Vegetation Modeling

Status: Beta - Core engine complete, model development ongoing

Vegetation Modeling is an orchestration layer around the josh simulation engine. It takes fire severity boundaries from Disturbance Severity as external data, runs josh simulations to project vegetation recovery trajectories, and structures the output to help managers understand fire impacts over time.

josh itself is a standalone, open-source tool that can be used independently of the Disturbance Toolbox. Vegetation Modeling simply provides a streamlined workflow for applying josh to post-fire recovery scenarios.

Josh Engine workflow

Why Process-Based Modeling?

Empirical models (regressions trained on observed data) require data that are both spatially and temporally rich at the taxonomic resolution of interest. To model Joshua tree recovery specifically, we would need decades of repeated measurements across the landscape - data that do not currently exist.

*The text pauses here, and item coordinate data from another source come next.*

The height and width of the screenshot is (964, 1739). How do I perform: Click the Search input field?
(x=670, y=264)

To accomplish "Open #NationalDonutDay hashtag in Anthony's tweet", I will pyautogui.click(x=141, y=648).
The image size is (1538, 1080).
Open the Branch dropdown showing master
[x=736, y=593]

Process-based models sidestep this limitation by building from ecological literature: how fast do seedlings grow? What conditions trigger germination? How does competition affect survival? These parameters can be estimated from targeted studies even without landscape-scale monitoring data.

What is josh?

josh is an open-source, spatially explicit simulation engine developed by DSE. It uses a domain-specific language (DSL) with friendly syntax inspired by HyperTalk, making stochastic, spatial, and stateful operations accessible without requiring deep software engineering knowledge.

Key features:

  • Domain-specific language for specifying organisms, life stages, demographic rates, and environmental interactions
  • Scalable execution from browser-based prototyping (via WebAssembly) to distributed cloud computing on hundreds of machines - with minimal or no code changes
  • Cloud-native geospatial formats including GeoTIFF and netCDF for seamless integration with fire severity rasters
  • Transparent models that ecologists can inspect, critique, and modify
  • Open source under a permissive BSD license

josh was originally conceived during a cross-disciplinary workshop to address challenges in ecological modeling: the need for landscape-scale, stochastic, spatial simulations without requiring systems-level programming expertise.

josh is a standalone tool that can be used independently of the Disturbance Toolbox.

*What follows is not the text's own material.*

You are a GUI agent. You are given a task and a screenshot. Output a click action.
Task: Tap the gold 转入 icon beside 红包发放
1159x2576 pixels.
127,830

Integration with Other Tools

In the context of this toolbox:

  • Inputs: Severity rasters from Disturbance Severity, plus climate scenarios and model parameters
  • Outputs: Spatiotemporal projections of vegetation recovery (occupancy, abundance, community composition over time)
  • Downstream: Outputs feed into Resource Optimization for comparing intervention strategies

A josh model must be parameterized and validated before it can produce vegetation recovery projections and resource optimization outputs. Ideally, model development is completed in advance of a fire event so that projections are available as soon as severity data are produced. However, model development can also begin after a fire occurs - management planning would then start once the model is ready. The model needs to know how to respond to fire effects (mortality, reduced competition, seed bank impacts) and management interventions (seeding, planting, invasive removal), and these responses need to be built in before simulations can run.

Python Integration (joshpy)

joshpy is a Python client library for josh that enables programmatic simulation execution, parameter sweeps, and experiment tracking from Python workflows. It supports both local (JAR-based) and remote (HTTP API via Josh Cloud or your own infrastructure) josh execution, making it flexible for interactive analysis and batch processing alike.

joshpy is currently used by the DSE team for model development and batch analysis, will later underpin the Resource Optimization module, and is available for advanced users who want to integrate josh simulations into their own Python pipelines. See the joshpy GitHub repository and its associated documentation for details.